> Stated task 1: Using the BIND 9 memory notes, explain in one to three sentences why setting `max-cache-size` to 100% would get the BIND 9 process killed.

> Source extract:

Ondřej Surý · 15682c0f
--- a/BIND-9-Memory-Explained.md
+++ b/BIND-9-Memory-Explained.md
@@ -2,22 +2,22 @@

 ## The Basics

-BIND 9's basic memory management object is a memory context: the application can have as many as it is practical. There are two reasons for a separate memory context: a) logical separation - this includes both separate accounting, and different configurations, b) contention and speed - access to a memory context pinned on a specific thread will not be blocked by different threads.
+BIND 9 basic memory management object is a memory context, the application can have as many as it is practical. There are two reasons for a separate memory context: a) logical separation - this includes both separate accounting, and different configuration, b) contention and speed - access to a memory context pinned on a specific thread will not be blocked by different threads.

 ## Limiting the memory use

-The configuration option `max-cache-size` only affects the memory context in the cache and ADB (address database) - all other memory contexts are unrestrained. This means setting the `max-cache-size` to 100% would lead to OOM Reaper finding your BIND 9 process and killing it.
+The configuration options `max-cache-size` only affects the memory context in the cache and ADB (address database) - all other memory context are unrestrained. This means setting the `max-cache-size` to 100% would lead to OOM Reaper finding your BIND 9 process and killing it.

 ### BIND 9.11 and BIND 9.16 memory differences

 There are two reasons why BIND 9.16 uses more memory than BIND 9.11:
    
-The networking model has changed - in BIND 9.11 there was a single "listener" that would distribute the incoming work between idle threads. This simpler model was slower, but because there was a single listener, it also consumed less memory.

> Data excerpts:
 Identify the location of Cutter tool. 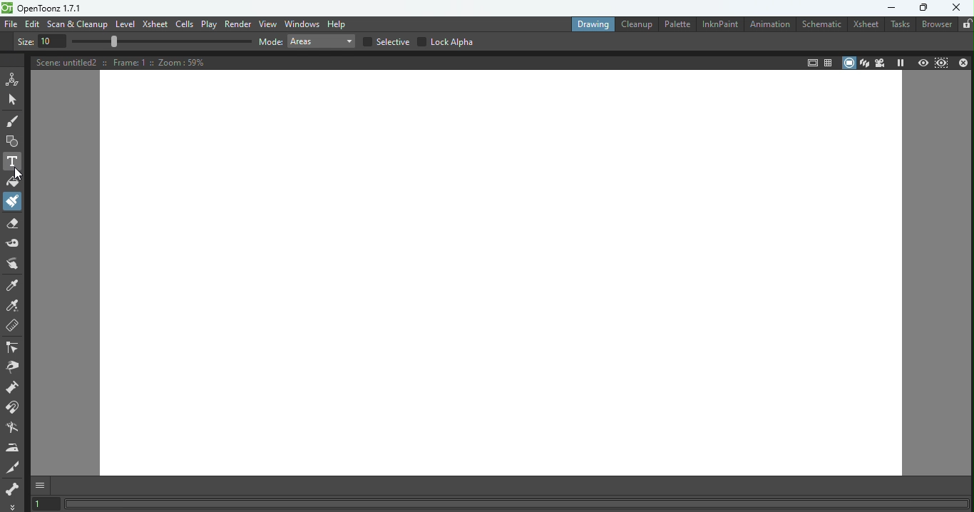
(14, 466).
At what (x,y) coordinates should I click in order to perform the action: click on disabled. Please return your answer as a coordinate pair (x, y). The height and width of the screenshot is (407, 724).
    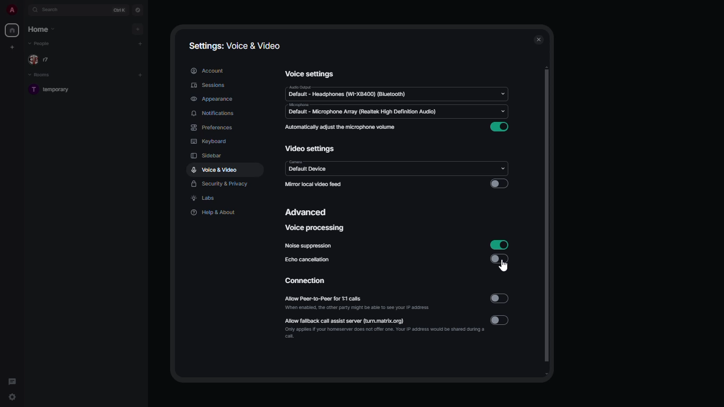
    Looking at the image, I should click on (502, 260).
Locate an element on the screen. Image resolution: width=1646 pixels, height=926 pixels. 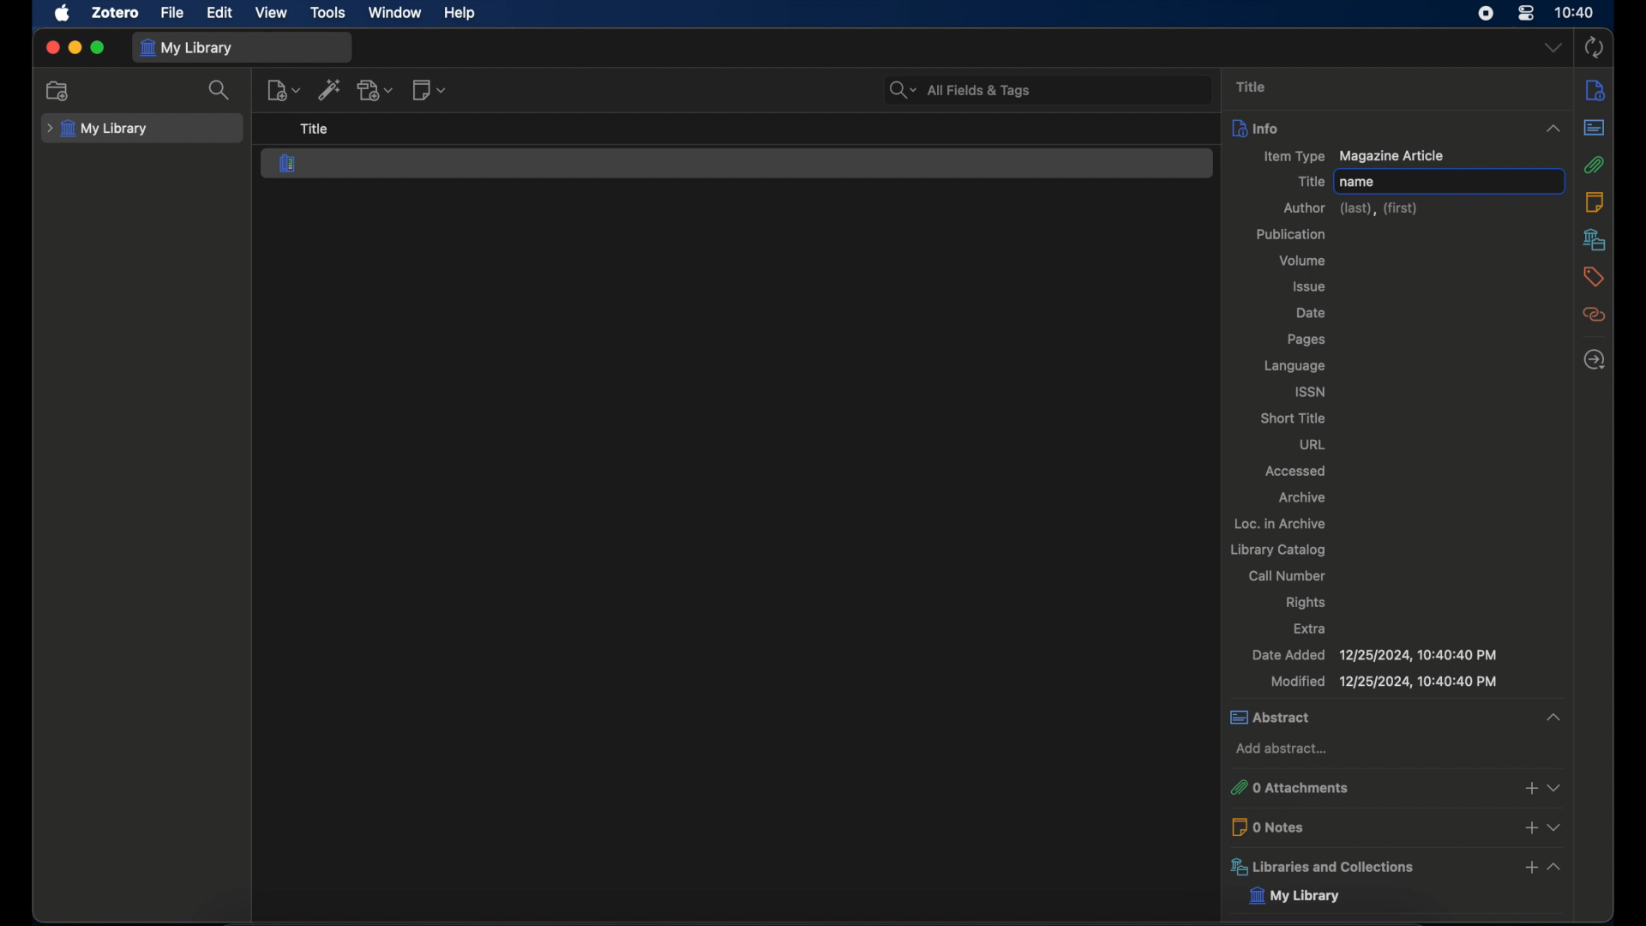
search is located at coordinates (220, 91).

> Stated task 2: In the listing, substitute "size" for "resolution" in the stretch from the line containing "At what (x,y)" through the end of the listing. Return only that stretch with everything else unchanged, and leave out the pictures.

> Exercise answer 1: `max-cache-size` only affects the memory context in the cache and the ADB (address database); all other memory contexts are unrestrained. With the cache allowed up to 100% and everything else still unbounded, the OOM Reaper would find the BIND 9 process and kill it.

> Exercise answer 2:
At what (x,y) coordinates should I click in order to perform the action: click on disabled. Please return your answer as a coordinate pair (x, y). The height and width of the screenshot is (407, 724).
    Looking at the image, I should click on (502, 260).
Locate an element on the screen. Image size: width=1646 pixels, height=926 pixels. 
search is located at coordinates (220, 91).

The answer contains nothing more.